Di ruang makan, dia menemukan Cora memegang sepiring kue tart penuh icing. Easton berdiri di depannya memegang garpu kue, menyingkirkan icing warna biru ke tepi piring. Nell mendekati mereka.

“Oh, hai, Bubble!” seru Cora. Dia memandangi Nell dari atas ke bawah. Bersiul rendah. “Lucas bakal menyesal tidak melihatmu malam ini,” candanya.

Nell mendengkus keras. “Ewh, jangan sebut namanya. Sampai detik ini dia tidak mengirim apa pun. Aku jomlo malam ini,” sahut Nell.

“Setuju,” timpal Easton. Dia mengangsurkan sepiring kue dengan sedikit icing pada Nell. “Makanlah, semua sudah ambil sendiri-sendiri.”

Nell menerima sepotong kue coklat tersebut. “Apa ini tadi bentuknya?” heran Nell. Disendoknya kue tersebut. Rasanya enak dan manis tidak sesederhana penampilannya.

“Kotak biru,” jawab Cora. Dia memutar mata pada Nell yang mengerutkan dahi. “Beneran deh. Kotak balok warna gradasi biru.”

Nell memakan sesuap lagi. “Uh, uh, kenapa mereka sudah memotong kuenya?” keluhnya.
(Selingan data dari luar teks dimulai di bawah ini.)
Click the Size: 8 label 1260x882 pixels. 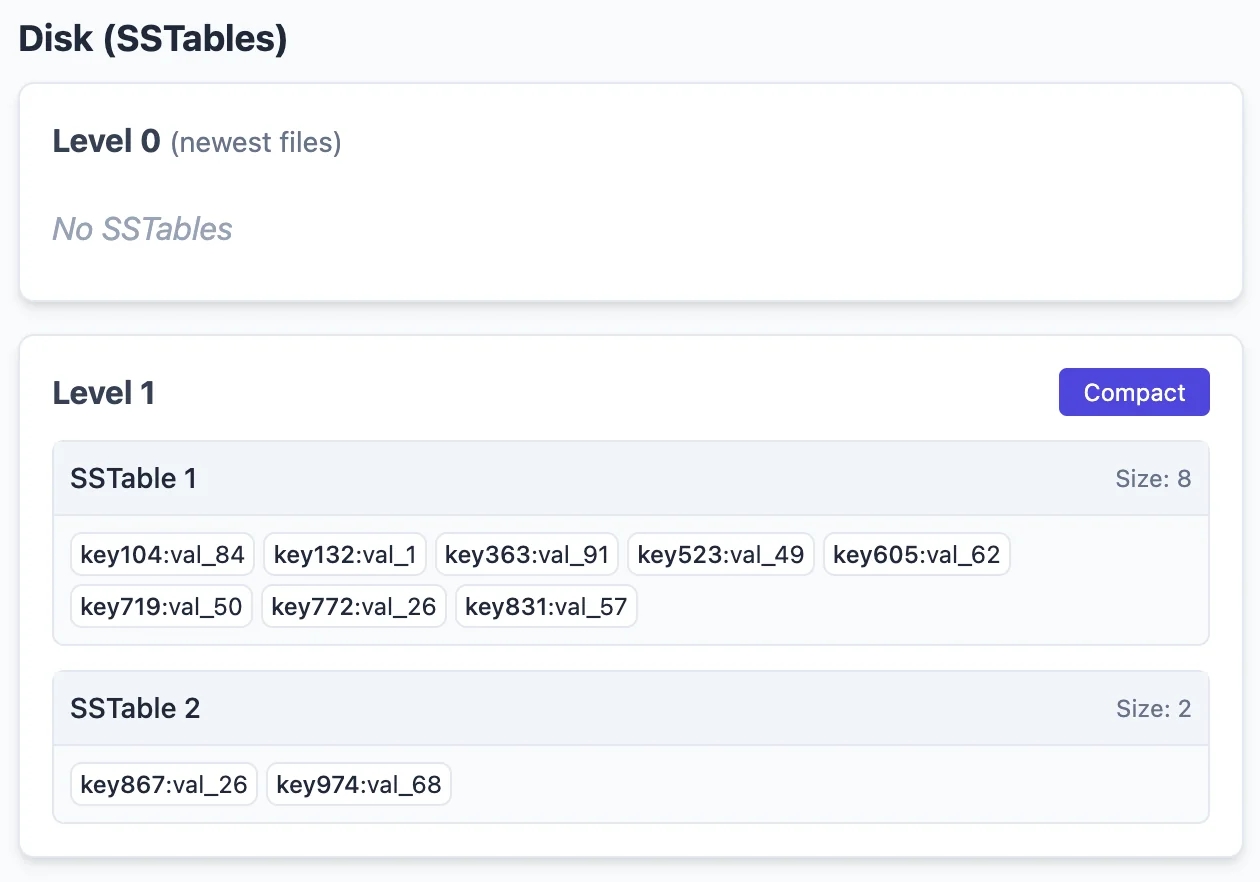[x=1153, y=479]
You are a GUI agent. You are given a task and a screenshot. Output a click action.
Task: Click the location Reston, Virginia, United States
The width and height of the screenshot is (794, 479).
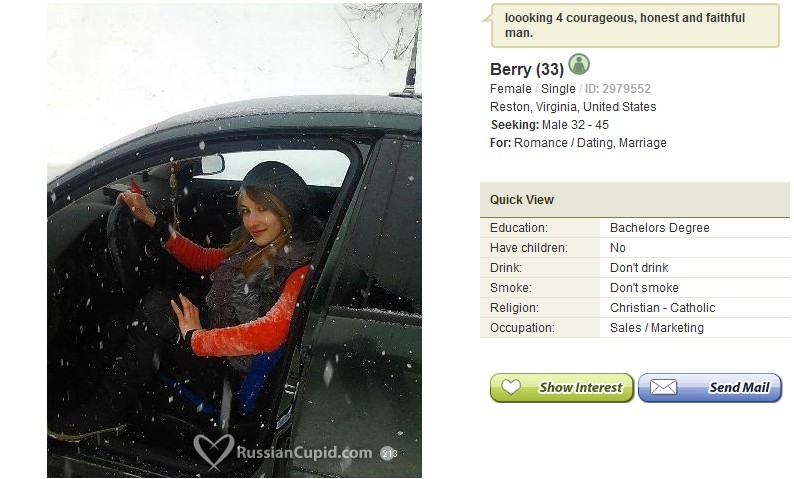(x=573, y=107)
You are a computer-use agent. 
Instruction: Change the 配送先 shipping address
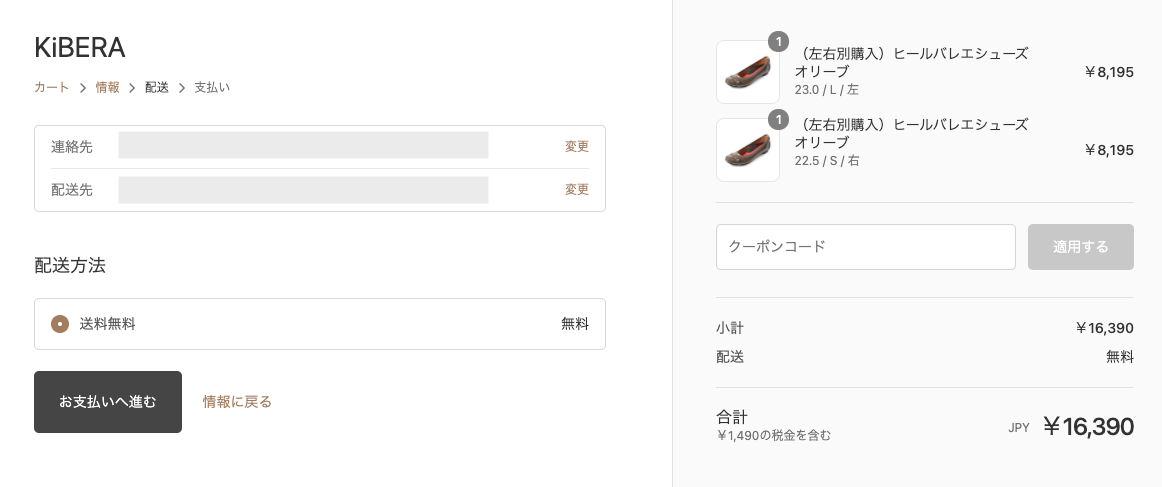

Cora mengunyah kuenya. Setitik icing mencoreng dagunya. Easton dengan cekatan mengelapnya dengan tisu yang entah diambil cepat dari mana.

“Mereka datang dengan lapar. Tim football, siapa lagi. Tahun ini kan Jose masuk tim lagi. Apa tidak bertemu mereka?” beritahu Cora.